CHIEF JUSTICE PORITZ and JUSTICES LaVECCHIA, WALLACE, and RIVERA-SOTO join in JUSTICE ZAZZALI's opinion. JUSTICE LONG has filed a separate dissenting opinion, in which JUSTICE ALBIN joins.

The opinion of the court was delivered by: Justice Zazzali

Argued March 15, 2005

In this appeal, we must decide whether a mediator appointed by a court under Rule 1:40 may testify in a subsequent criminal proceeding regarding a participant's statements made during mediation.

Defendant's brother-in-law phoned defendant and left several taunting messages, leading to a face-to-face argument that quickly escalated into a physical fight. Defendant claims that his brother-in-law hit him in the shoulder with a large construction shovel. The brother-in-law counters that defendant retrieved a machete from the trunk of his car and cut the brother-in-law's wrist and foot. Police later apprehended defendant in his apartment where they found a machete.

After his arrest, defendant filed a municipal court complaint against his brother-in-law, alleging that the phone messages constituted harassment. The municipal court, in accordance with Rule 1:40, appointed a mediator in an attempt to resolve the harassment dispute.

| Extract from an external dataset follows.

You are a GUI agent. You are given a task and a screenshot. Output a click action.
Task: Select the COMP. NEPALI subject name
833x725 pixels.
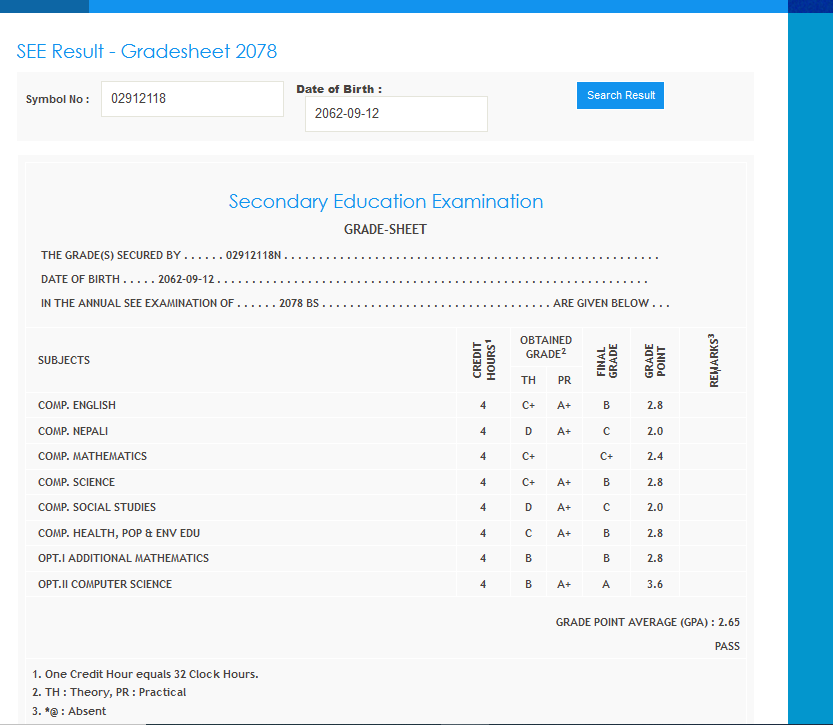click(x=73, y=431)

The mediation was unsuccessful, and the mediator referred the matter back to municipal court.

A grand jury later indicted defendant for aggravated assault and two charges of possession of a weapon. Defendant asserted self-defense as his primary theory and proffered the mediator as a defense witness. Questioned by the court outside of the jury's presence, the mediator indicated that the brother-in-law stated during the mediation session that he had wielded the shovel. The court, however, excluded that testimony under Rule 1:40-4(c), which prohibits a mediator from testifying in any subsequent proceeding.

Defendant was convicted of assault and a weapons charge. The Appellate Division upheld the trial court's exclusion of the mediator's testimony and affirmed defendant's conviction. For the reasons set forth below, we agree with the Appellate Division and affirm.

I.

Defendant Carl Williams and his brother-in-law, Brahima Bocoum, were close friends. Defendant's wife, Kia, is the sister of Bocoum's wife, Renee Oliver. Difficulties between defendant and Kia's family eventually destroyed his friendship with Bocoum. The situation worsened when Bocoum became enraged after Renee told him that defendant had been gossiping about him. Together with Renee and her brother Robert, Bocoum left threatening, profanity-laced messages on defendant's voicemail.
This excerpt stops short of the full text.